ACTIVITY
Only the lines from the top of the listing below through the line containing "Билеты, авиабилеты, жд билеты (144, 338)" should be output, exactly and with no pictures.

- Opening Delimiter -

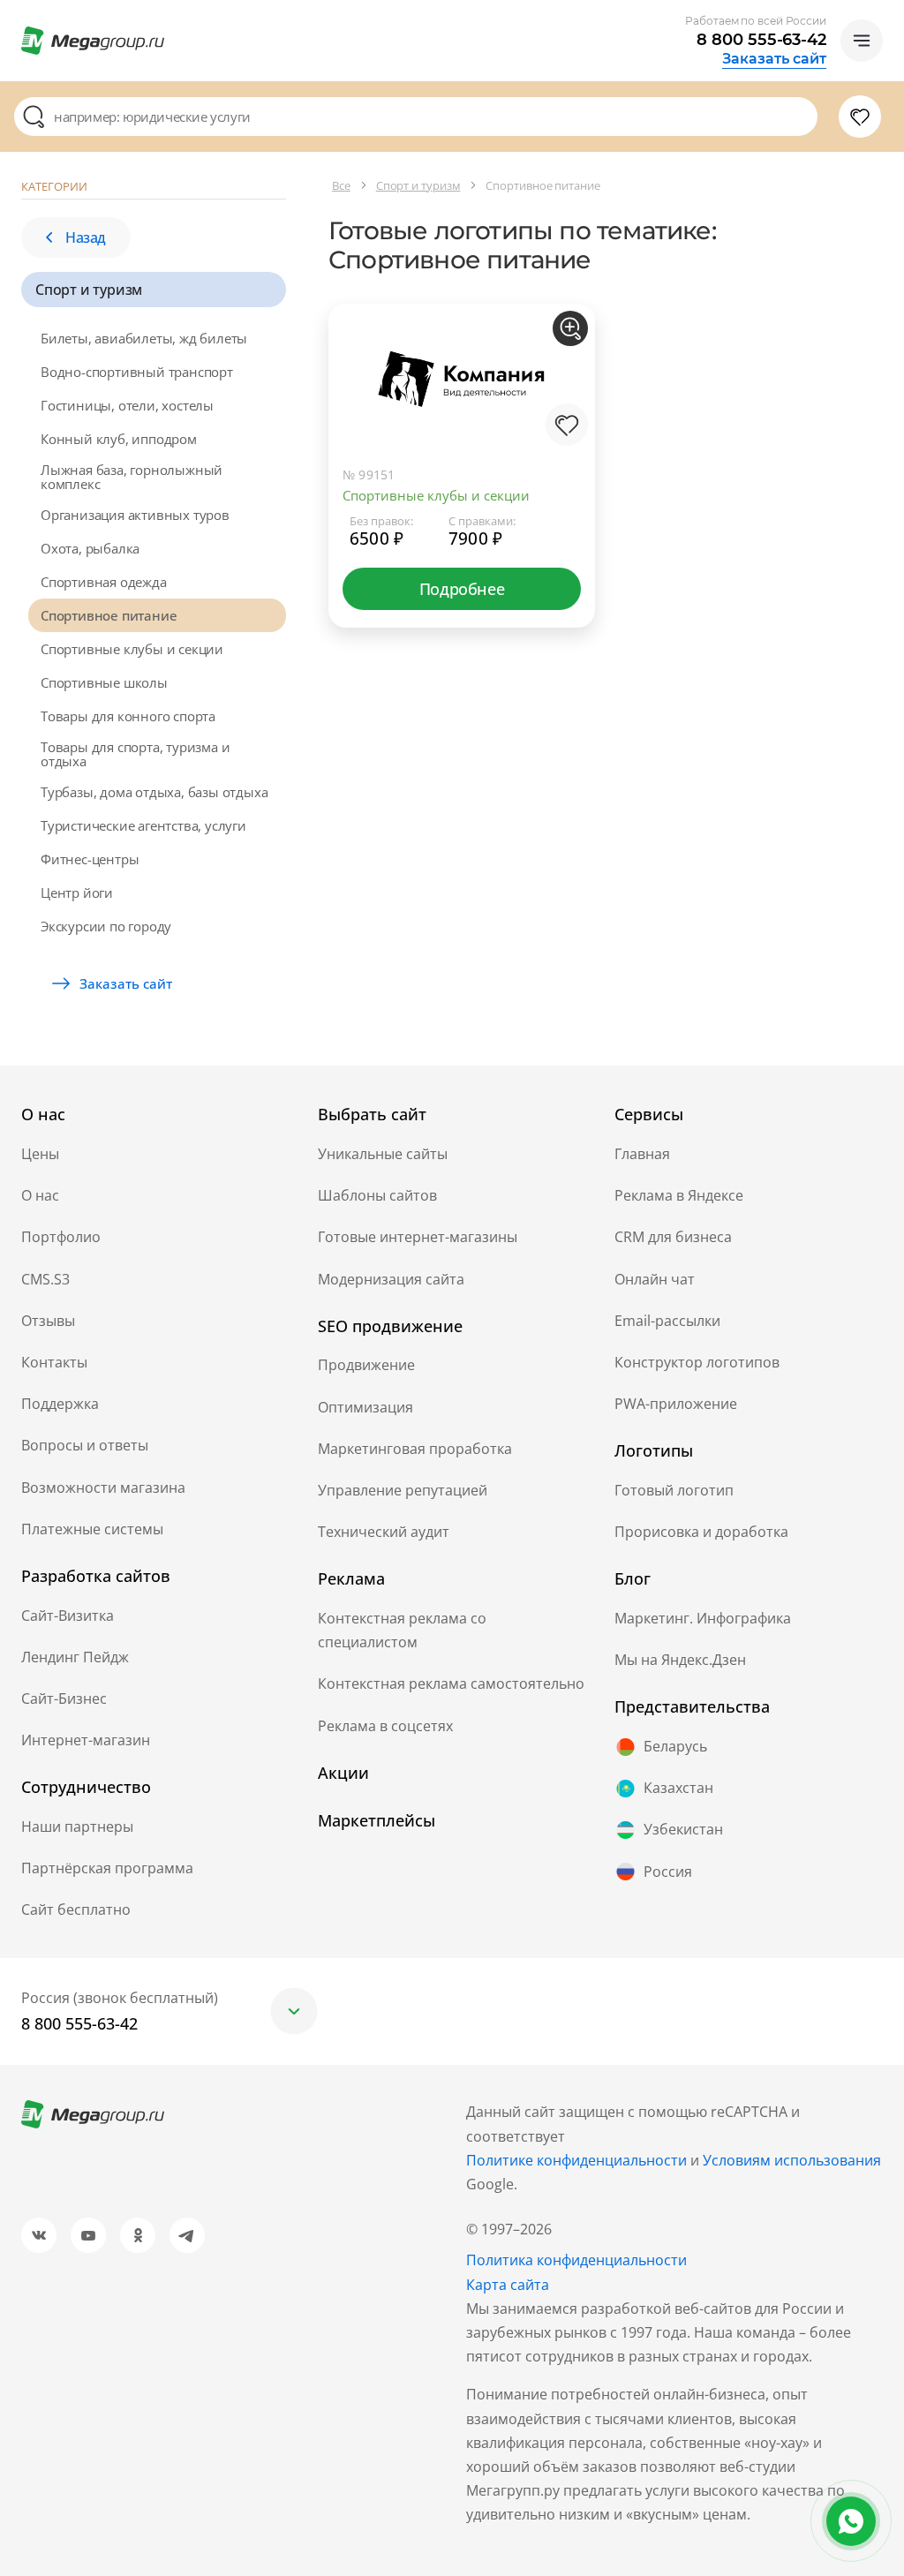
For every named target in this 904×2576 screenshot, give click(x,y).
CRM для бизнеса (673, 1237)
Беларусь (675, 1746)
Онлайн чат (654, 1279)
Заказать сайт (774, 59)
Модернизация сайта (391, 1279)
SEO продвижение (390, 1326)
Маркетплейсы (376, 1820)
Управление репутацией (402, 1490)
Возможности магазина (103, 1487)
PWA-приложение (675, 1403)
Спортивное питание (109, 615)
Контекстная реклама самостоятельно (451, 1683)
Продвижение (366, 1365)
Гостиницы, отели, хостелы (127, 405)
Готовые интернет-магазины (417, 1237)
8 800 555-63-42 (761, 39)
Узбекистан (683, 1829)
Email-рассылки (667, 1320)
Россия (668, 1871)
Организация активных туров (135, 514)
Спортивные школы (104, 682)
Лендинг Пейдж (75, 1657)
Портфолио (61, 1237)
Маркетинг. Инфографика (702, 1618)
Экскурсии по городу (106, 926)
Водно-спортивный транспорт (137, 371)
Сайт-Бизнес (64, 1698)
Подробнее (461, 588)
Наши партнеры (77, 1826)
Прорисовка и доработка (701, 1531)
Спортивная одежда (104, 582)
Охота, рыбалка (90, 548)
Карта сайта (507, 2284)
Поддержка (60, 1403)
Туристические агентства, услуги (143, 825)
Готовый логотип (674, 1490)
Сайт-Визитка (67, 1615)
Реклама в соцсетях (385, 1726)
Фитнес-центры (90, 859)
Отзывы (48, 1320)
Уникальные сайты (383, 1154)
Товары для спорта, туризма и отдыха (135, 754)
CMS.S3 (45, 1279)
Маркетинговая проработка (415, 1448)
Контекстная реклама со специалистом (402, 1630)
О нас (40, 1195)
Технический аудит (383, 1531)
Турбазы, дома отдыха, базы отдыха (154, 792)
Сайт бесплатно (76, 1909)
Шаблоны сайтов (377, 1195)
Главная (642, 1154)
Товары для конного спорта (128, 716)
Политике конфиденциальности (576, 2160)
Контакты (54, 1362)
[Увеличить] (570, 328)
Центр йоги (77, 892)
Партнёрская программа (107, 1868)
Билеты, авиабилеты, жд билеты (144, 338)
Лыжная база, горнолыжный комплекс (131, 477)
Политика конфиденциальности (576, 2260)
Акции (343, 1772)
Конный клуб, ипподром (119, 439)
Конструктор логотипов (697, 1362)
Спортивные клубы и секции (132, 649)
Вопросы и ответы (84, 1445)
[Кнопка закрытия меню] (890, 14)
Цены (40, 1154)
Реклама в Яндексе (678, 1195)
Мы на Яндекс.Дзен (680, 1659)
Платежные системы (92, 1529)
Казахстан (678, 1787)
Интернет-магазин (85, 1740)
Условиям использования (792, 2160)
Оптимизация (365, 1407)
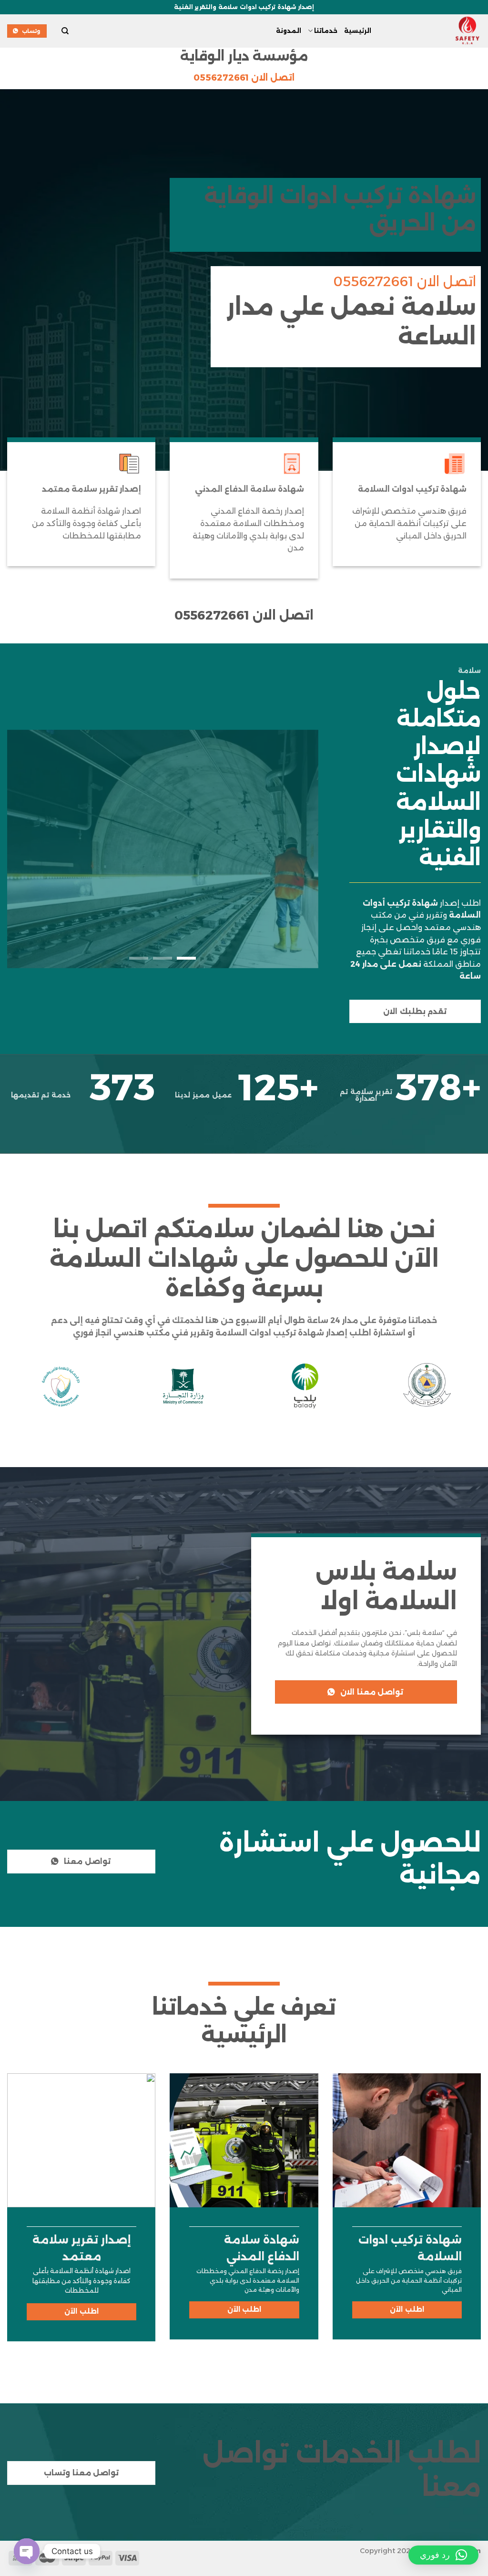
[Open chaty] (27, 2551)
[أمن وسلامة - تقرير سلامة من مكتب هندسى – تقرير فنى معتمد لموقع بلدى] (433, 31)
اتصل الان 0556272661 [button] (244, 77)
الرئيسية (357, 30)
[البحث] (64, 31)
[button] (443, 2555)
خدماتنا (325, 30)
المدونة (288, 30)
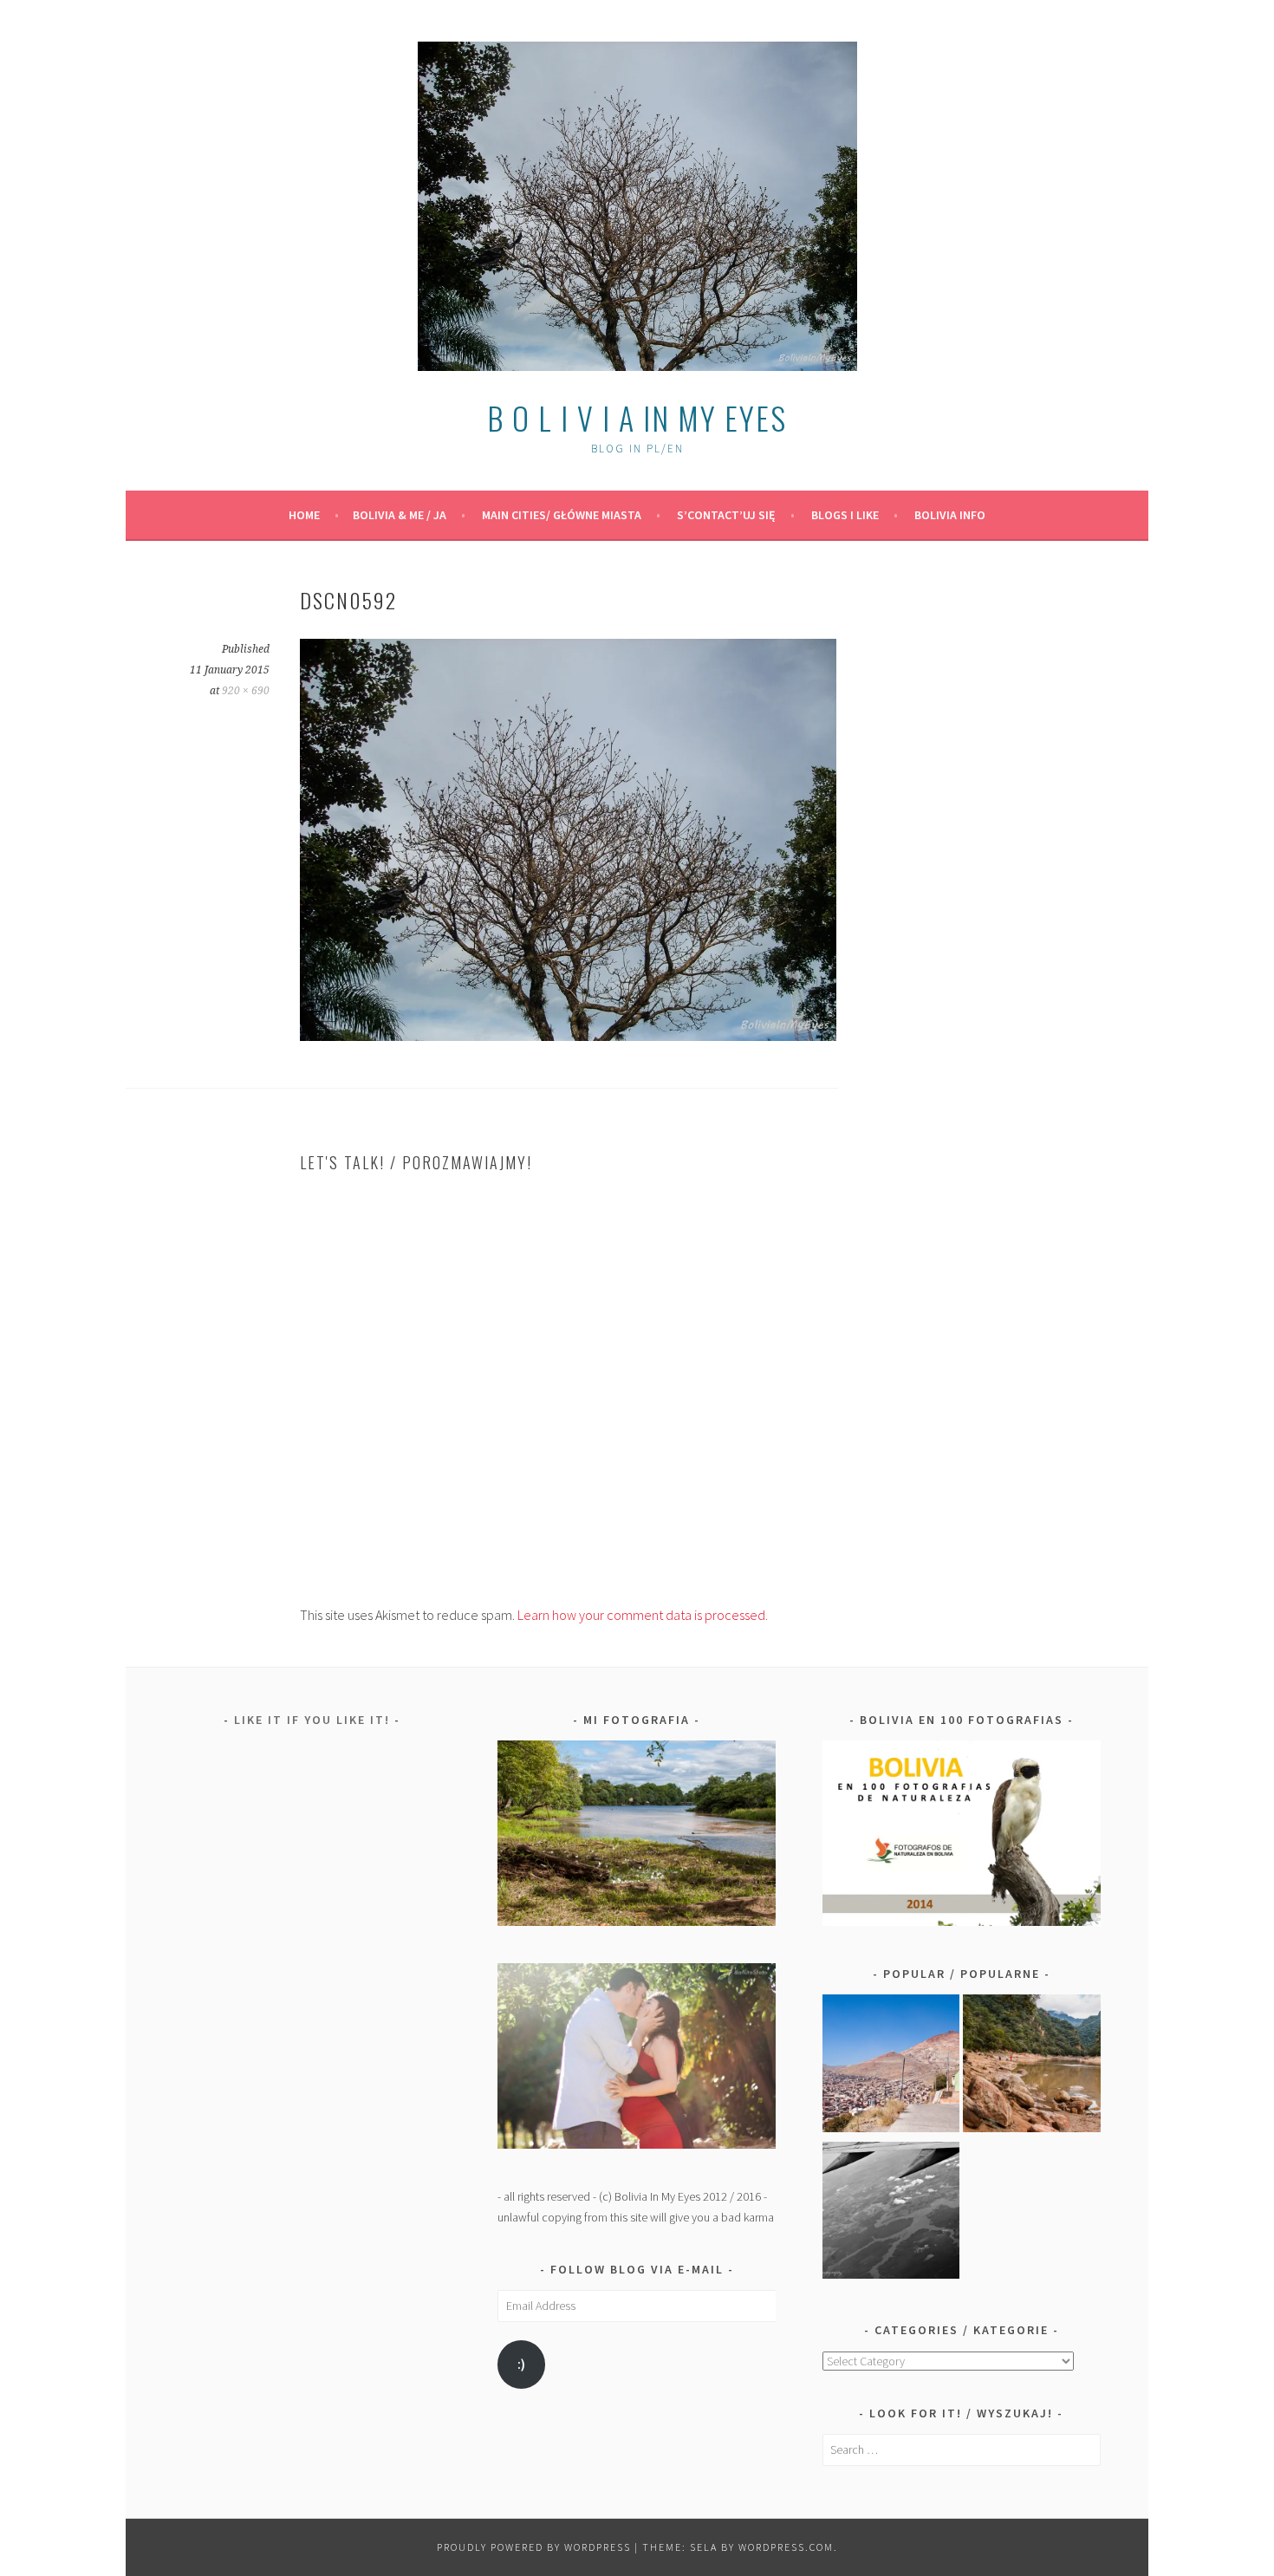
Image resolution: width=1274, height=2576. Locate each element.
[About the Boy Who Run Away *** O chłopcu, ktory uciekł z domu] (891, 2066)
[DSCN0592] (568, 1035)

- Closing Delimiter -

EXERCISE RESPONSE
For every named target in this 904×2576 screenshot, give click(x,y).
CRM для бизнеса (673, 1237)
Беларусь (675, 1746)
Онлайн чат (654, 1279)
Заказать сайт (774, 59)
Модернизация сайта (391, 1279)
SEO продвижение (390, 1326)
Маркетплейсы (376, 1820)
Управление репутацией (402, 1490)
Возможности магазина (103, 1487)
PWA-приложение (675, 1403)
Спортивное питание (109, 615)
Контекстная реклама самостоятельно (451, 1683)
Продвижение (366, 1365)
Гостиницы, отели, хостелы (127, 405)
Готовые интернет-магазины (417, 1237)
8 800 555-63-42 (761, 39)
Узбекистан (683, 1829)
Email-рассылки (667, 1320)
Россия (668, 1871)
Организация активных туров (135, 514)
Спортивные школы (104, 682)
Лендинг Пейдж (75, 1657)
Портфолио (61, 1237)
Маркетинг. Инфографика (702, 1618)
Экскурсии по городу (106, 926)
Водно-спортивный транспорт (137, 371)
Сайт-Бизнес (64, 1698)
Подробнее (461, 588)
Наши партнеры (77, 1826)
Прорисовка и доработка (701, 1531)
Спортивная одежда (104, 582)
Охота, рыбалка (90, 548)
Карта сайта (507, 2284)
Поддержка (60, 1403)
Туристические агентства, услуги (143, 825)
Готовый логотип (674, 1490)
Сайт-Визитка (67, 1615)
Реклама в соцсетях (385, 1726)
Фитнес-центры (90, 859)
Отзывы (48, 1320)
Уникальные сайты (383, 1154)
Товары для спорта, туризма и отдыха (135, 754)
CMS.S3 (45, 1279)
Маркетинговая проработка (415, 1448)
Контекстная реклама со специалистом (402, 1630)
О нас (40, 1195)
Технический аудит (383, 1531)
Турбазы, дома отдыха, базы отдыха (154, 792)
Сайт бесплатно (76, 1909)
Шаблоны сайтов (377, 1195)
Главная (642, 1154)
Товары для конного спорта (128, 716)
Политике конфиденциальности (576, 2160)
Контакты (54, 1362)
[Увеличить] (570, 328)
Центр йоги (77, 892)
Партнёрская программа (107, 1868)
Билеты, авиабилеты, жд билеты (144, 338)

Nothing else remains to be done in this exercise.